1. Stein DJ, Costa DLC, Lochner C, et al. Obsessive-compulsive disorder. Nature reviews Disease primers 2019; 5(1): 52.

2. Eickhoff SB, Yeo BTT, Genon S. Imaging-based parcellations of the human brain. Nature reviews Neuroscience 2018; 19(11): 672-86.

3. Reuter N, Genon S, Kharabian Masouleh S, et al. CBPtools: a Python package for regional connectivity-based parcellation. Brain structure & function 2020; 225(4): 1261-75.

4. Fair DA, Bathula D, Mills KL, et al. Maturing thalamocortical functional connectivity across development. Frontiers in systems neuroscience 2010; 4: 10.

Figures

Table 1 Demographic information and clinical characteristics of patients with obsessive-compulsive disorder (OCD) and healthy controls (HC). Unless otherwise indicated, data are presented as mean (standard deviation). F, Female; M, Male; Y-BOCS, the Yale-Brown Obsessive-Compulsive Scale; -, no proper data.

Figure 1 A flowchart of resting-state functional MRI (rs-fMRI) data analysis and thalamic parcellation.

Figure 2 a Internal validity scores for all tested solutions (k=2, 3, …, 10). The Silhouette index (left) and the Calinski–Harabasz index (right) indicate a better fit through a higher score, whereas a lower Davies–Bouldin index (middle) is better. b The two-cluster solution of the thalamus.

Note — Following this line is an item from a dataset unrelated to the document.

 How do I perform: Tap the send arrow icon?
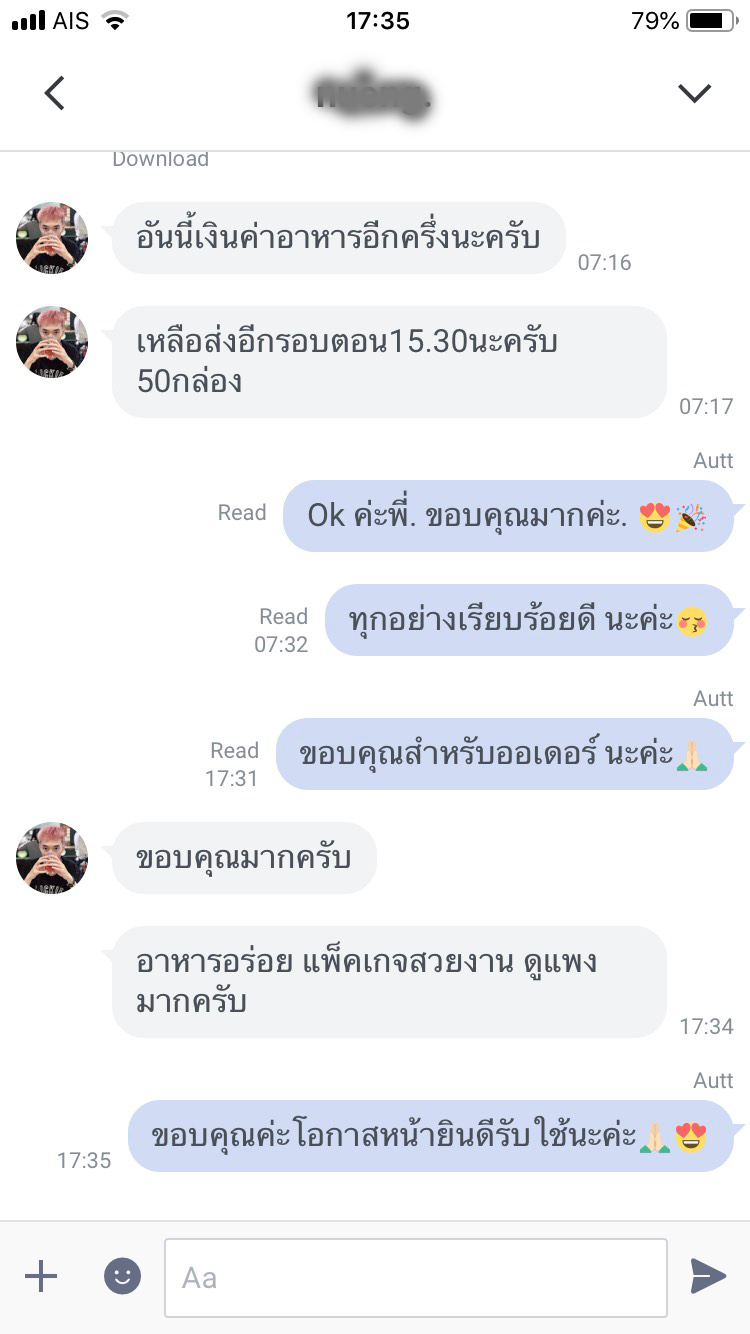[708, 1276]
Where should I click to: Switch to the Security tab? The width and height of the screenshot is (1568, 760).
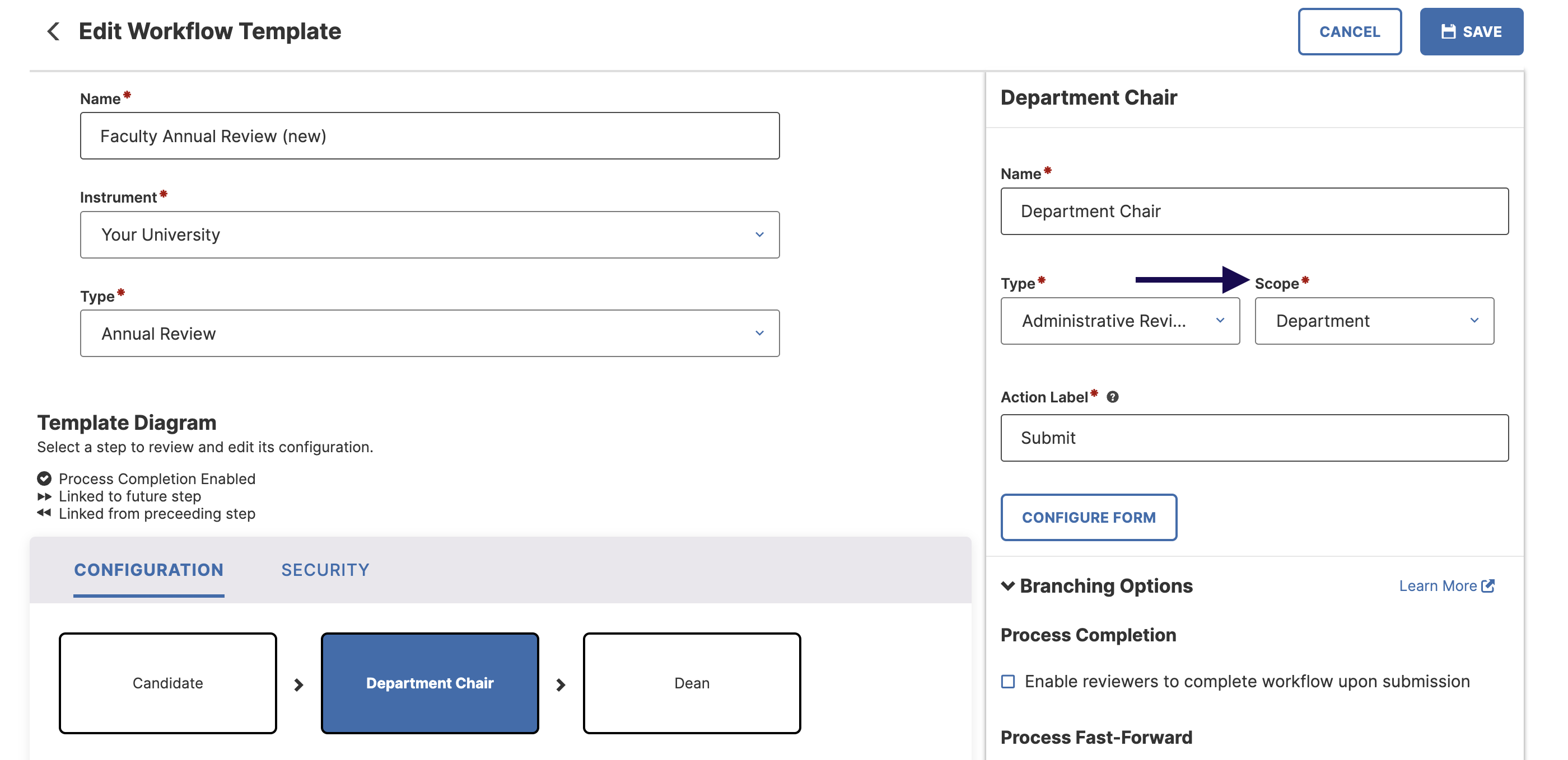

Figure 3 Brain regions exhibiting significant interaction (a), and increased functional connectivity in OCD compared with HC (shown in warm color) and HC compared with OCD (shown in cool color) with superior thalamus (b), and inferior thalamus (c).

Figure 4 Parameter estimates represent the functional connectivity z scores between the superior thalamus (a) and inferior thalamus (b) and each significant regions. (*, p<0.05; **, p<0.01; ***, p<0.005).